G1 consists of a single node that points to itself. G2 consists of two node, each pointing to the other node. Both graphs describe a loop, so in some sense are equivalent. This brings up a serious efficiency issue with the algorithm. Consider two loops, one of length n, the other of length n+1. If they are otherwise equivalent, the algorithm won't detect this until it has made n*(n+1) calls.

@AmirHosein Sadeghimanesh The 2D parser is the Maple parser that interprets the 2D (math-like) input.  By selecting Tools > Options > Display and changing the Input Display menu selection to Maple Notation, then input regions with prompts will use Maple notation rather than the 2D notation.  

@Christopher2222 See if this works for you. Beam.msim 

I'm having trouble understanding what you are trying to accomplish.  Presumably this is just toy code intended to learn something, however, its hard to see where it will go from here. 

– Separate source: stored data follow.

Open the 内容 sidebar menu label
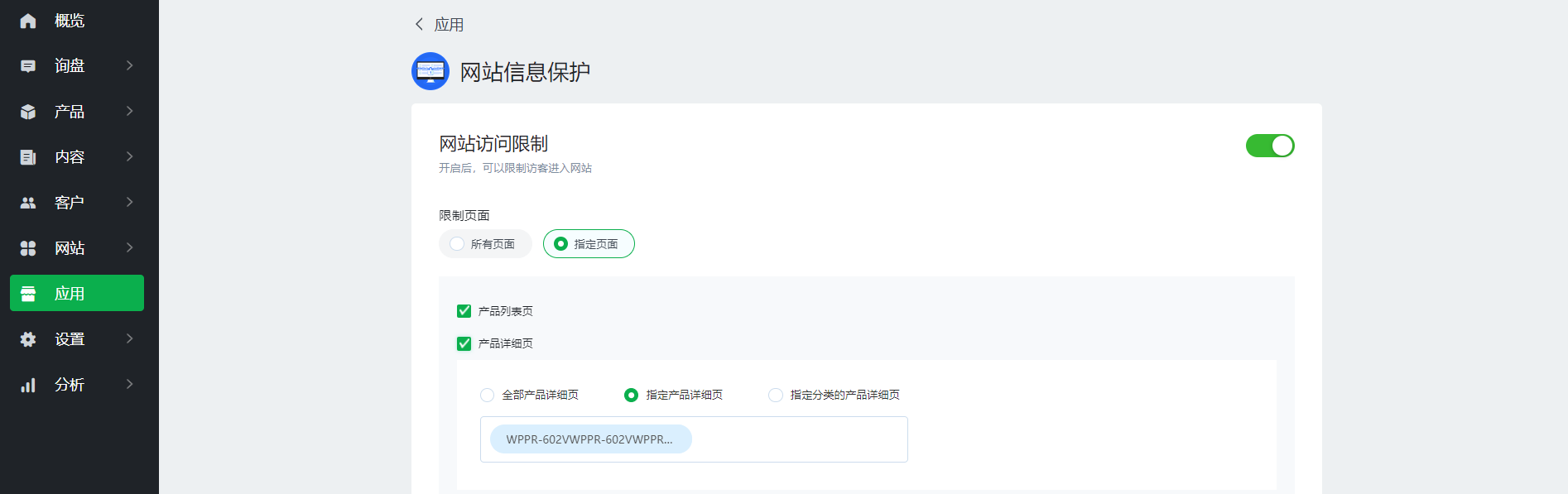1568x494 pixels. tap(70, 157)
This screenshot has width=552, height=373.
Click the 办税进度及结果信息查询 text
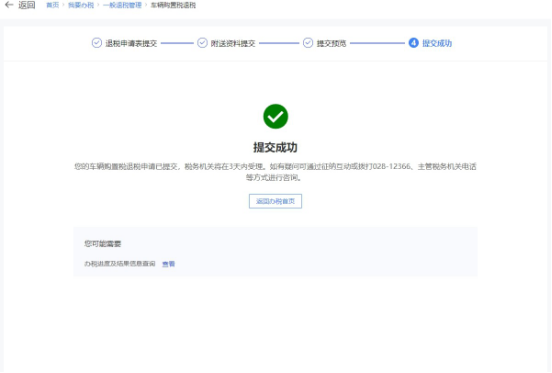[x=120, y=264]
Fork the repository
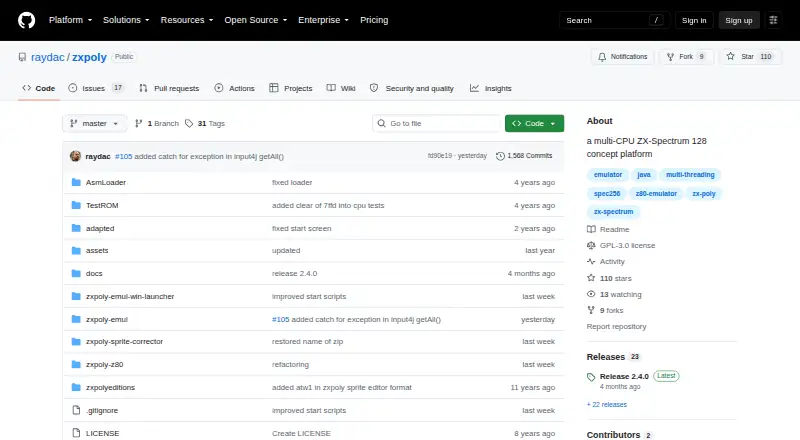The width and height of the screenshot is (800, 440). 686,57
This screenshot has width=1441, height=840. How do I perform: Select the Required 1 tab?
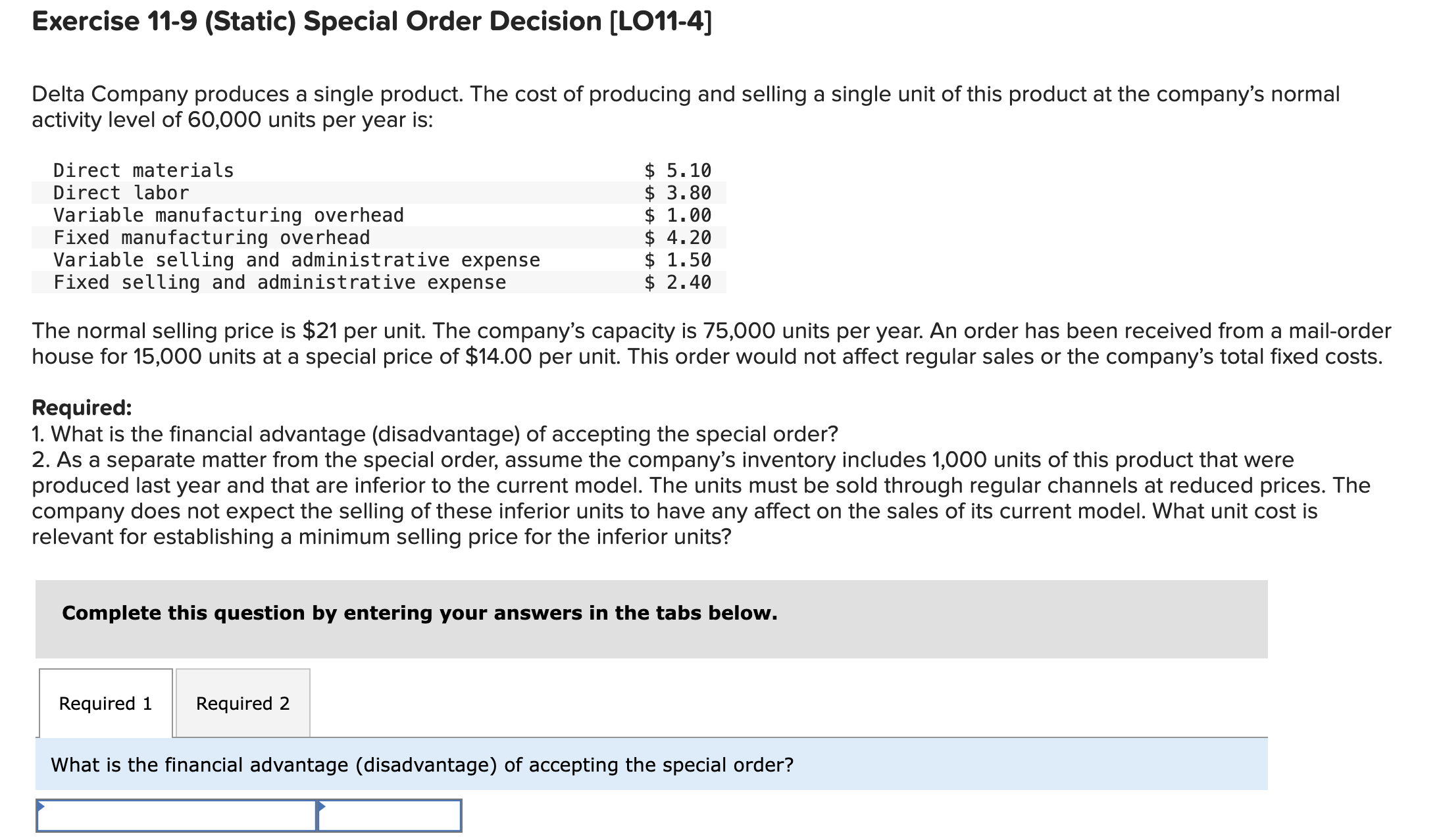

I see you used my comment about converting this to an object.  That may not have been the best approach (in that it requires a bit more sophistication).  It's hard to say because, as mentioned, I have no idea where this is really headed. An object is a dynamic structure with both methods and data.  Here you don't really have any data and not much in the way of methods.  Forget about the profiling; what do you want to do?

@Christopher2222 What version of MapleSim do you have?  I created it with a development version, but will redo it with a released version.

@Christopher2222 How do you want to model the beam?  As inflexible? 

Followup

I modeled the beam as inflexible.  I broke into into four links, each link consisted of rigid frame, a point mass, and a spring connection to a fixed point. Then I applied a vertical force controlled by a signal at one end and sensed the vertical motion at the other.  Using the Linearization app I created a linear model of this and plotted the frequency response.  It basically showed a steady decay with some deviations as it went through resonance. 

Here's a picture of the link model

And here's the beam model

This took me about 10 minutes to put together (creating this post took considerably longer). 

@sand15athome Here's a simple comparison

MakeTable := proc(depth :: nonnegint, width :: nonnegint)
local i;
    if depth = 0 then 0
    else table([seq(i=thisproc(depth-1,width), i=1..width)]);
    end if;
end proc:

T := MakeTable(5,10):

CodeTools:-Usage(TableTest(T,T));
memory used=45.10MiB, alloc change=36.00MiB, cpu time=497.00ms, real time=498.00ms, gc time=0ns
                                                                                             
CodeTools:-Usage(TablesEqual(T,T)):
memory used=84.61MiB, alloc change=32.00MiB, cpu time=424.00ms, real time=357.00ms, gc time=128.00ms

They have similar performance when the tables match. If the tables differ, my routine will exit as soon as it finds the difference.